この世界の人にとって、空間とは何か重力とは何かを理解するには、ハードルが高すぎた。
「まあ仕方が無いか」
使い方を間違えれば、この星すら切ってしまう危険な物。
シン本人も、実はあの時に貰った新しい知識。
昔には、物が落ちることは当然知っていたが、それが星により与えられる力だとは思いもよらなかった。
物同士は引き合う。
星は大きいから、その力が大きくなる。
現実に宇宙があり、この星は丸く、太陽の周りを回っているのを理解しているのは、リッチだったアンラ=マンユの知識による。

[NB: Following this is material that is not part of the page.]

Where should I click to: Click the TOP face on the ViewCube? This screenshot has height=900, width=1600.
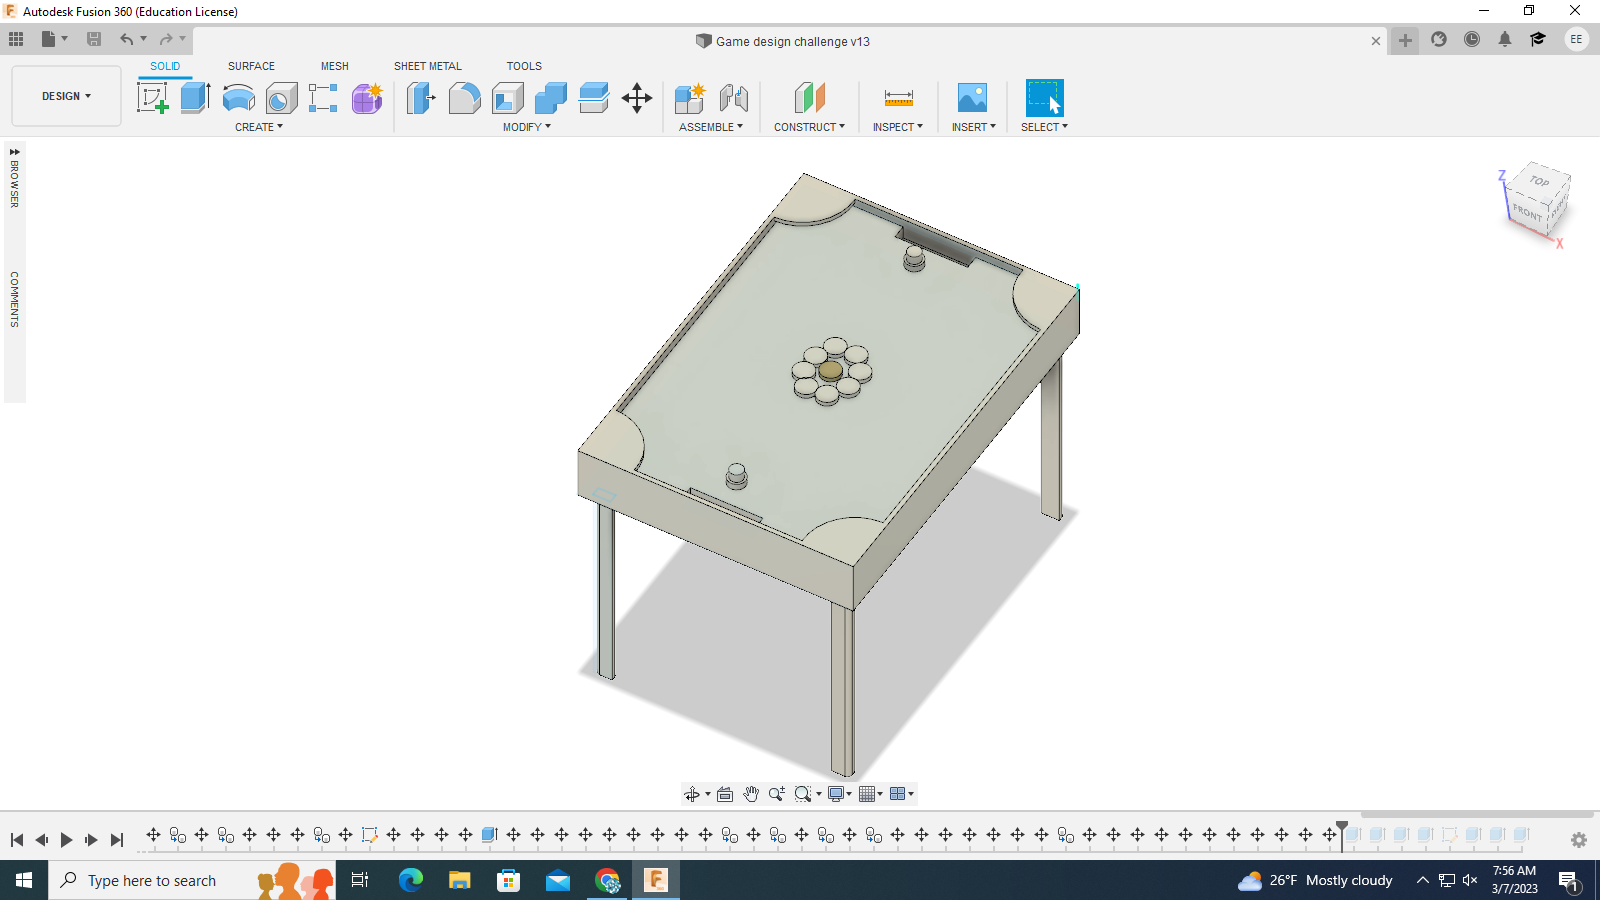[1538, 182]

彼は言わば大賢者ともいえる。膨大な知識。この世の法則までを理解し絶望をした者。
その知識の大部分も引き継いだシン。
そう一度、短時間ではあるが死に、異世界の術式により生き返った。
世の理から少しだけ外れたもの。
そんな偶然はこれから先も、普通では起こらないだろう。
そう、彼は特別。
そんな所に、ドラゴンダンジョンの異変が伝えられる。
シンが死んだあの事件。あれはやはり異変の前触れだったようだ。
深層階から強力なモンスターが、這い上がってきた。
しかも、状態異常が見られ、出会えばただ襲ってくる様だ。
スラムの子が襲われたが、今回は無事退け、ギルドへと報告があった。
それを聞いて、シンは理解する。
スラムで指導と監視をしている二人。エミディオ一四歳と、パークス一二歳。
彼らが仕事をしたのだろう。
彼らなら、オーガクラスでも倒せるはずだ。
「そう言う事で、我が領にも援軍の要請があった。流石にシン君が隊長というのは駄目だが、ラウレンス男爵を隊長として派遣する。よろしいかねシン君」
「ええ。男爵も多少まともになりましたから。後は兵糧とか、荷運びに幾人か必要です」
それを聞いて、驚く。
「無論、彼だけを派遣するわけではない」
「違うのですか?」
「ああ、部隊を編制して、派遣だ」
「なんて無駄な」
シンはそう思ったが、現実はもっと無駄だった。